### Information shown
▼
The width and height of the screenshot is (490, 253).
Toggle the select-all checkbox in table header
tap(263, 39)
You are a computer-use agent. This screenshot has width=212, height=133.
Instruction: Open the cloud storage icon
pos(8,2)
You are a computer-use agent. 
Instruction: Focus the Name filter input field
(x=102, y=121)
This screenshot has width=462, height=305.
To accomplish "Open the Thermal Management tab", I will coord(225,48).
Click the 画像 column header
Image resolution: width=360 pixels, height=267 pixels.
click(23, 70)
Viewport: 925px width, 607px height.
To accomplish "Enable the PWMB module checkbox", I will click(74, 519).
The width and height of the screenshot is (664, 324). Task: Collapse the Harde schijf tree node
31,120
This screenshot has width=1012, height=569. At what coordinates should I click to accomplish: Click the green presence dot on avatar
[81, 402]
▲
▼
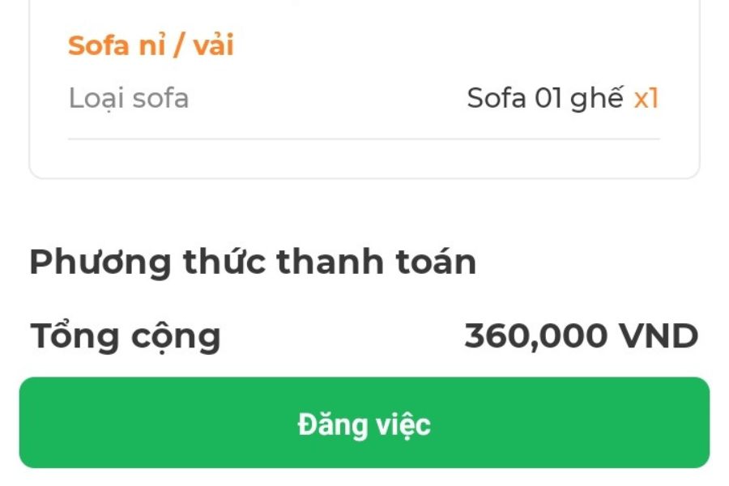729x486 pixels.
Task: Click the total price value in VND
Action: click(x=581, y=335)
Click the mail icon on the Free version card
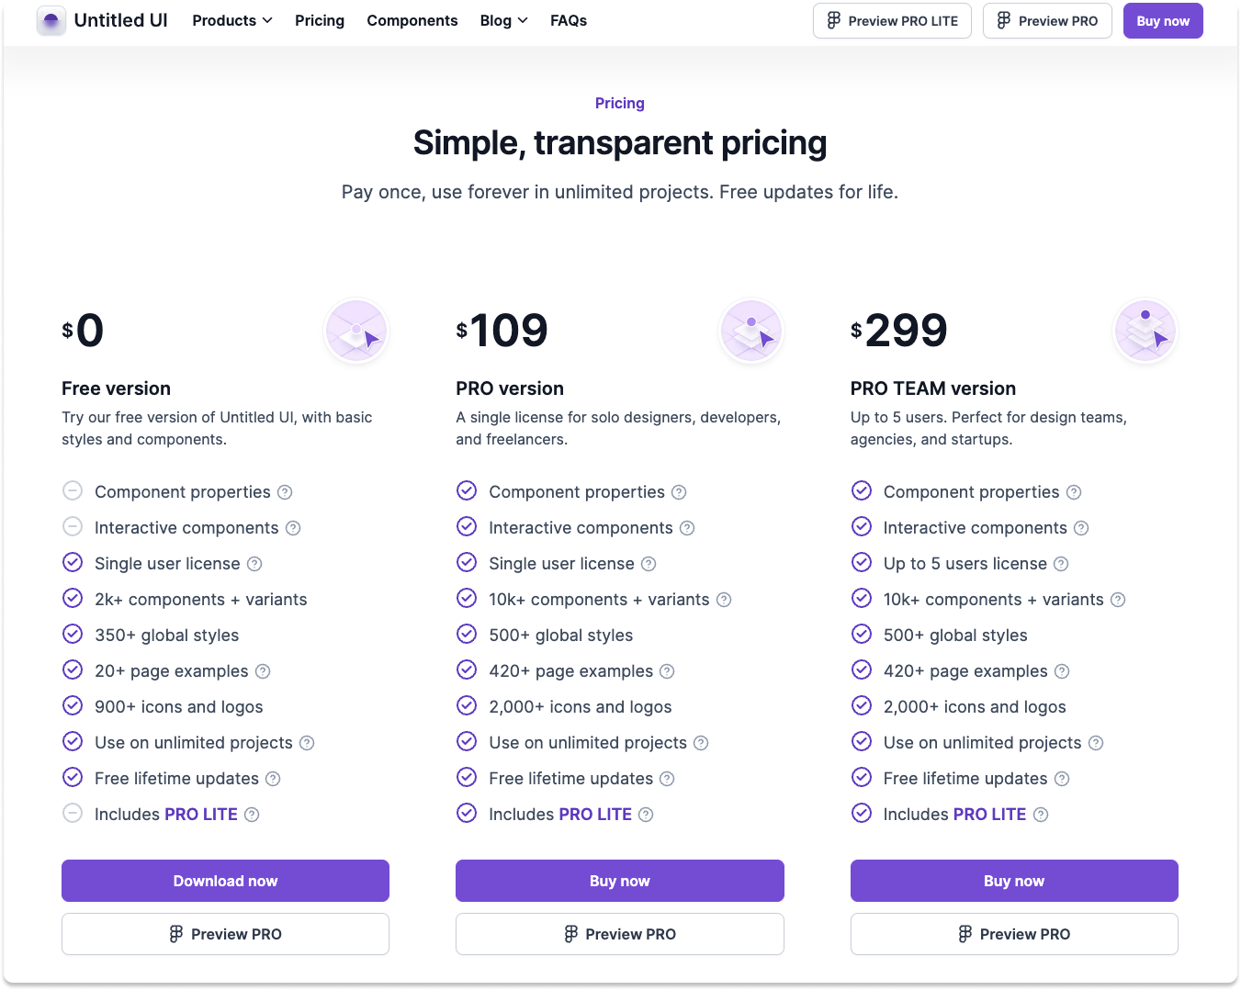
▲
▼
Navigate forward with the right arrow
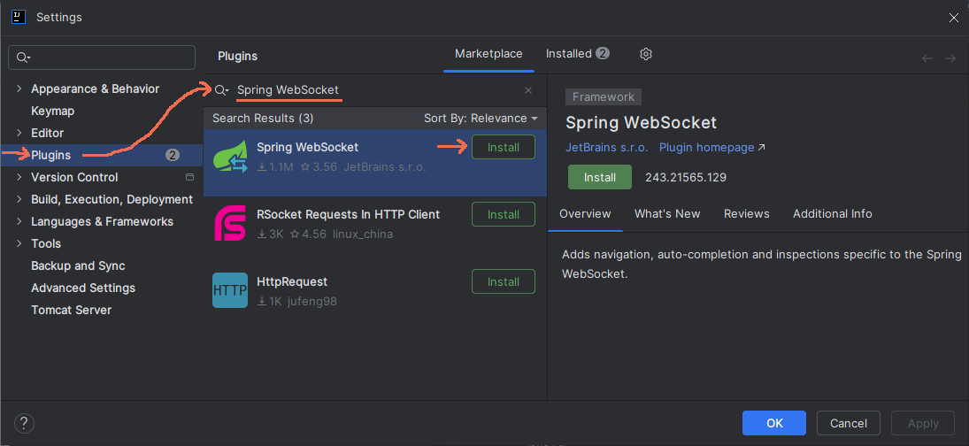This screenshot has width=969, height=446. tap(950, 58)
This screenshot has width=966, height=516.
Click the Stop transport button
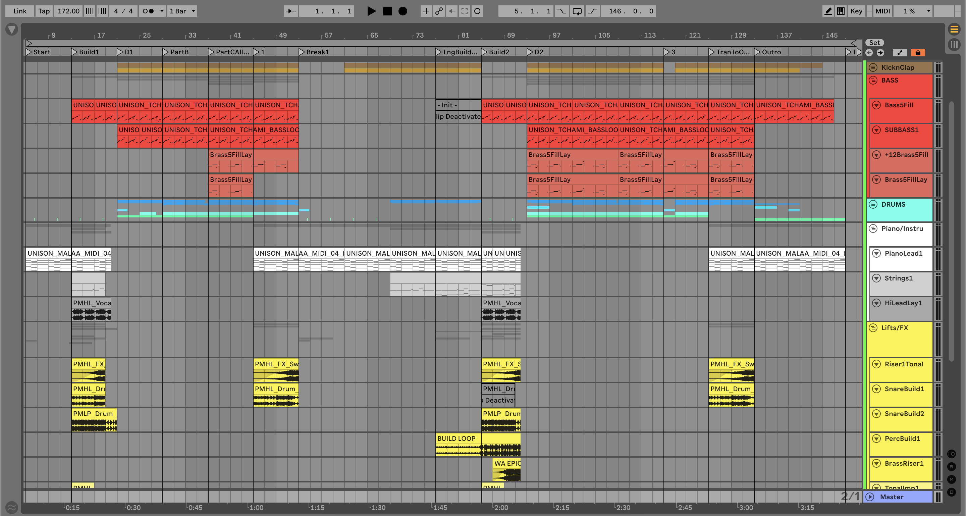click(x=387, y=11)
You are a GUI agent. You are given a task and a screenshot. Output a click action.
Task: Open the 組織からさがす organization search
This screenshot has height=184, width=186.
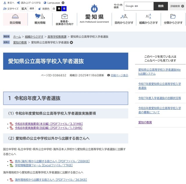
▲
### Your instructions
Rewrite everything from the line containing "The width and height of the screenshot is (490, 253)." down to the line containing "I will coord(225,48).", keeping every line in full, and raise each coordinate in the answers by 22.

### Completed exercise
The width and height of the screenshot is (490, 253).
Toggle the select-all checkbox in table header
tap(285, 61)
You are a computer-use agent. This screenshot has width=212, height=133.
Instruction: Open the cloud storage icon
pos(30,24)
You are a computer-use agent. 
Instruction: Focus the Name filter input field
(x=124, y=143)
This screenshot has width=462, height=305.
To accomplish "Open the Thermal Management tab", I will coord(247,70).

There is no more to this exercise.